Histamine, a biogenic amine related to the amino acid histidine, is best known for its role in allergic reactions, during which it is released by mast cells to cause vasodilation and the all-too-familiar runny nose and watery eyes. The fact that histamine also has an important function as a neurotransmitter is less well known. For example, cells in the visual system of Drosophila respond to histamine, and this molecule is regarded as one of the main transmitters in the eye of the fly. Unfortunately, we know very little about the receptor that mediates this effect of histamine, apart from the fact that it is an unidentified chloride channel. But now two papers report the discovery of two cDNAs from Drosophila that code for a pair of histamine-gated chloride channels that might just be the missing receptor.

As ligand-gated ion channels share several structural features, Gisselmann et al. searched the Drosophila genome for new molecules that belong to this channel superfamily. They identified several sequences that could potentially encode ligand-gated channels, expressed them in Xenopus oocytes, and tested their sensitivity to histamine. This approach led the authors to discover two histamine-gated, chloride-permeable channels: DM-HisCl-α1 and -α2. The properties of these channels, especially those of DM-HisCl-α1, partly matched the known characteristics of the native Drosophila receptor. So, DM-HisCl-α1 (but not -α2) was present in the Drosophila eye, and the pharmacological profile of both recombinant channels was similar to that of the native channel.
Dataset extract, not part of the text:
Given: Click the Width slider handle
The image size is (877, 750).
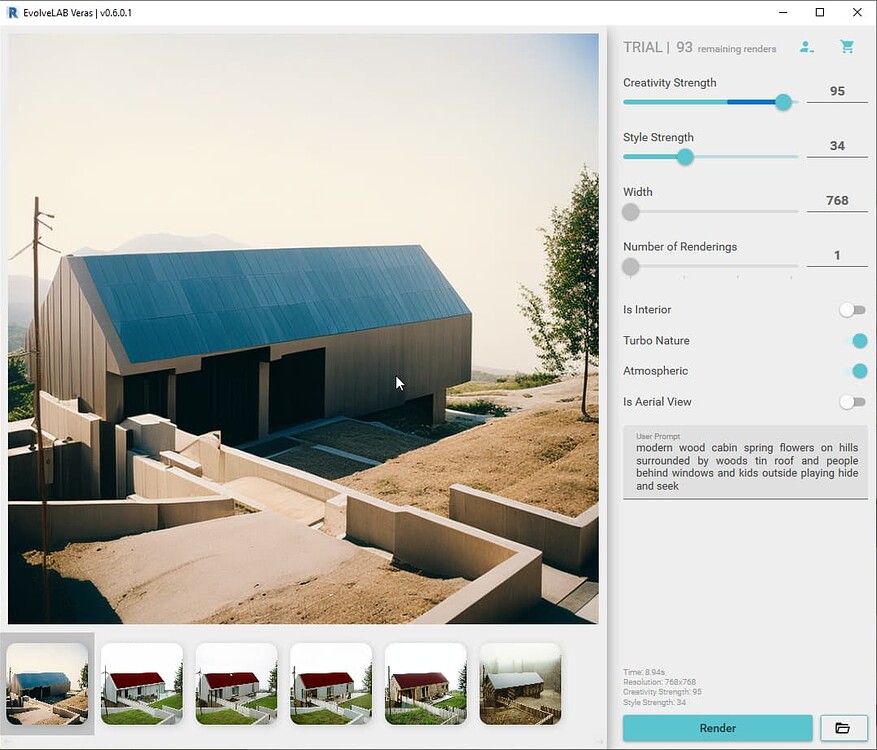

Using a related approach, Zheng et al. made similar observations and further provided evidence that the two proteins can assemble to form heteromeric channels.
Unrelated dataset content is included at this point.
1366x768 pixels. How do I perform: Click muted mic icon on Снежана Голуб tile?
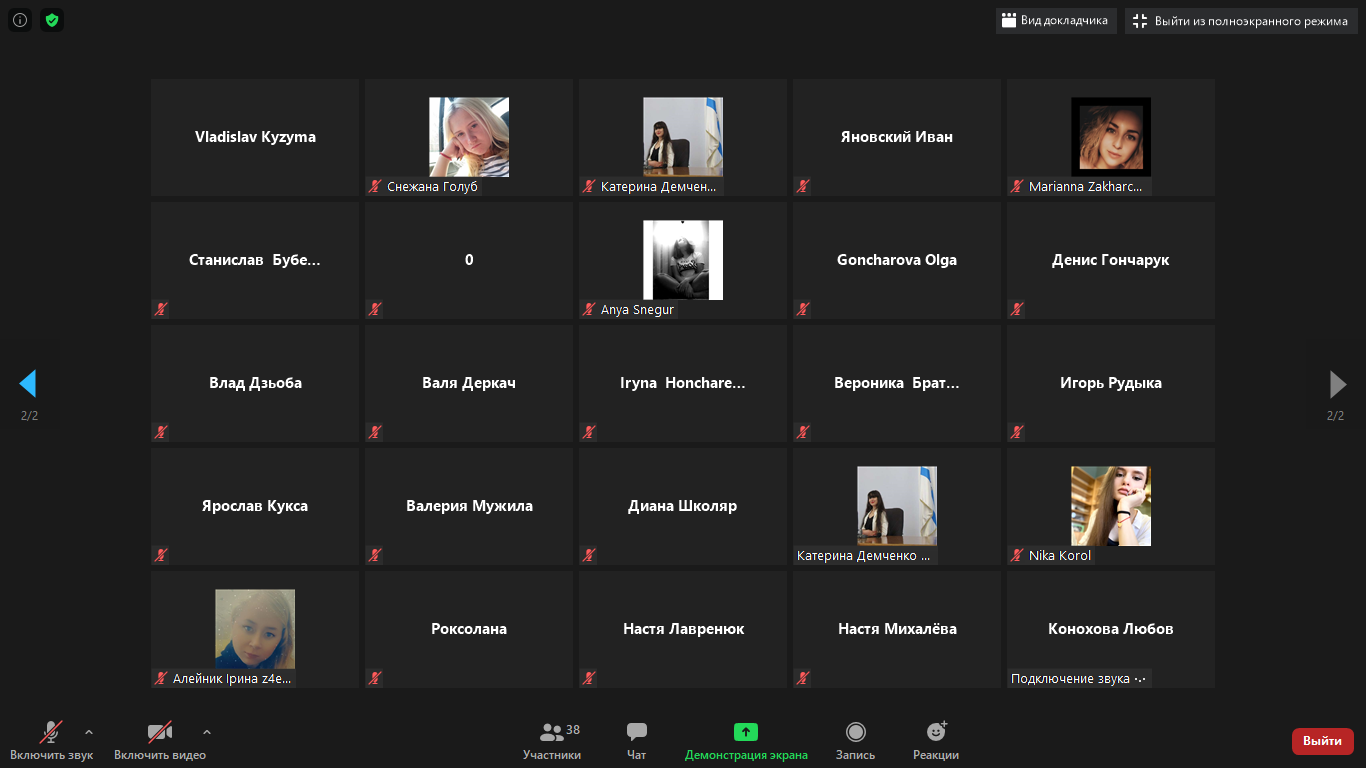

Although so-called 'histaminergic' pathways have been described in the mammalian brain, they have not received as much experimental attention as other transmitter systems, partly because the tools available to study them have not allowed us to answer many challenging questions. Metabotropic histamine receptors have been identified in mammals, but it is now tempting to speculate that channels similar to those reported in these two papers might also exist in the mammalian brain. Their findings should certainly rekindle our interest in the role of histamine in mammalian neurotransmission.